STUDY TEXT |
•••

Microbiome and Gastrointestinal Tract
DIET AND SUPPLEMENTS TO PROMOTE A HEALTHY MICROBIOME AND GASTROINTESTINAL TRACT
As Hippocrates said, "All diseases begin in the gut." Research is growing on the need to treat the gut first to achieve a microbiome and gut lining which supports total body health. In this webinar, we will explore the microbiome, the intestinal lining and how diet and certain supplements can hurt or hinder both.
Upon successful completion of this one-hour course, the participant should be able to:
  • Provide a brief overview of the microbiome.


  • Define the concept of leaky gut or increased gastrointestinal permeability.


  • Discuss key nutrients needed to support the health and balance of the microbiome and maintain the integrity of the tight junctions of the intestine.


  • Utilize research on supplements which may support a healthy microbiome and maintain integrity of the intestinal lining in the treatment and care of patients.
Live Webinar Date: Feb 12, 2019   (04:00 PM - 05:00 PM EST)
Course Categories / Learning Need Codes (LNC): 2070, 2100, 3100, 5220
Performance Indicators/Learning Objectives: 8.1.1, 8.1.3, 8.3.1, 8.3.6
Target Audience: RDs, DTRs, Health Professionals
Number of Credits: 1.0
Level(s): 1, 2
Total Cost: $18

About the Presenter: Tami Best, MS, RDN, CDN
Tami Best

Tami Best MS, RDN, CDN earned a Bachelor of Science in Nutrition and Dietetics from Kent State University; a Master of Science in Nutrition and Dietetics from East Carolina University; is a graduate of The Cleveland Clinic Foundation Dietetic Internship and has completed advanced training and certification programs in Functional Nutrition from the Institute of Functional Medicine and the Academy of Nutrition and Dietetics. She is an avid runner, having qualified for and completed the 2016 Boston Marathon. Tami has more than 25 years of healthcare-related experience, specializes in Functional Nutrition, and is the owner of Promise of Vitality. Her company helps to build a world free of chronic disease caused by intake of highly processed foods, overexposure to environmental toxins and uncontrolled stress.

•••

INFORMATION SUPPLIED |
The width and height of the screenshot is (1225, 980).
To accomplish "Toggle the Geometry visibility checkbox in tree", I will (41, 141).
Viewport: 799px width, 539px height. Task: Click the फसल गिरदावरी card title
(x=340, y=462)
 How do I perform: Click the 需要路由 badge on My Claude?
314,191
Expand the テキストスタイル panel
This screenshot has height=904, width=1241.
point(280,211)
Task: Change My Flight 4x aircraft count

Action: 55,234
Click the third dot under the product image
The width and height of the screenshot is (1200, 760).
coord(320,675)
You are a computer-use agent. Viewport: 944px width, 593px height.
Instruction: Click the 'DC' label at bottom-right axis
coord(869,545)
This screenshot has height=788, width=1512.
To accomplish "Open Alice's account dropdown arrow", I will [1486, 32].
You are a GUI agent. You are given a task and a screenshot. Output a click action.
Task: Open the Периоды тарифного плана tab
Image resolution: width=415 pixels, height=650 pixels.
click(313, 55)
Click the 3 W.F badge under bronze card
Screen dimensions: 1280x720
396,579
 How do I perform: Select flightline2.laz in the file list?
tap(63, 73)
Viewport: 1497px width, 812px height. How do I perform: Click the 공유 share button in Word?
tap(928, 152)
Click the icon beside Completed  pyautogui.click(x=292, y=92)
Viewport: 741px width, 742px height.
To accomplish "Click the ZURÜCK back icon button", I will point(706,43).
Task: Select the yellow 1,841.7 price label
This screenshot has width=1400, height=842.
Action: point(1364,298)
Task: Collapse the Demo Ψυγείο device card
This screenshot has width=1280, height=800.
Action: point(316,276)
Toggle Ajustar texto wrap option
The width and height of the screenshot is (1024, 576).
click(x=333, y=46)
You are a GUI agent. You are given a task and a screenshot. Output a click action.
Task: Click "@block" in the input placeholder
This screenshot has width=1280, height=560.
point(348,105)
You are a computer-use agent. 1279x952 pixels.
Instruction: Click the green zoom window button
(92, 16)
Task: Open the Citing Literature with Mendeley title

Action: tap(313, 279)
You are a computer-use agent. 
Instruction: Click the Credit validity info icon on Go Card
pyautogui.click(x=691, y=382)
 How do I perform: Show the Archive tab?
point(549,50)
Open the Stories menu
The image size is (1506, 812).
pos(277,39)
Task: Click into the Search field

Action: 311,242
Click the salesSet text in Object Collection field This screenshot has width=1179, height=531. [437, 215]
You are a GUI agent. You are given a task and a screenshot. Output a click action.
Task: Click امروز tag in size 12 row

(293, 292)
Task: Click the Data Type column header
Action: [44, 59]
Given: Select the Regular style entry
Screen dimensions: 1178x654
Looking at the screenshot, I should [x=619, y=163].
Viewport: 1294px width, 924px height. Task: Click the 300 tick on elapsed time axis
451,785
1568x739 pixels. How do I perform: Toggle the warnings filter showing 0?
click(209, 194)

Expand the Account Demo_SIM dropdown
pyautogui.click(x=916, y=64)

•••

WHAT YOU NEED TO DO |
[a] What is the total cost of the course in the webinar description?
[b] Extract everything in the webinar description from "Tami Best MS, RDN, CDN" down to "and uncontrolled stress.", copying the wording unchanged.
The material comes from a separate source.

YOUR WRITTEN ANSWERS |
[a] $18

[b]
Tami Best MS, RDN, CDN earned a Bachelor of Science in Nutrition and Dietetics from Kent State University; a Master of Science in Nutrition and Dietetics from East Carolina University; is a graduate of The Cleveland Clinic Foundation Dietetic Internship and has completed advanced training and certification programs in Functional Nutrition from the Institute of Functional Medicine and the Academy of Nutrition and Dietetics. She is an avid runner, having qualified for and completed the 2016 Boston Marathon. Tami has more than 25 years of healthcare-related experience, specializes in Functional Nutrition, and is the owner of Promise of Vitality. Her company helps to build a world free of chronic disease caused by intake of highly processed foods, overexposure to environmental toxins and uncontrolled stress.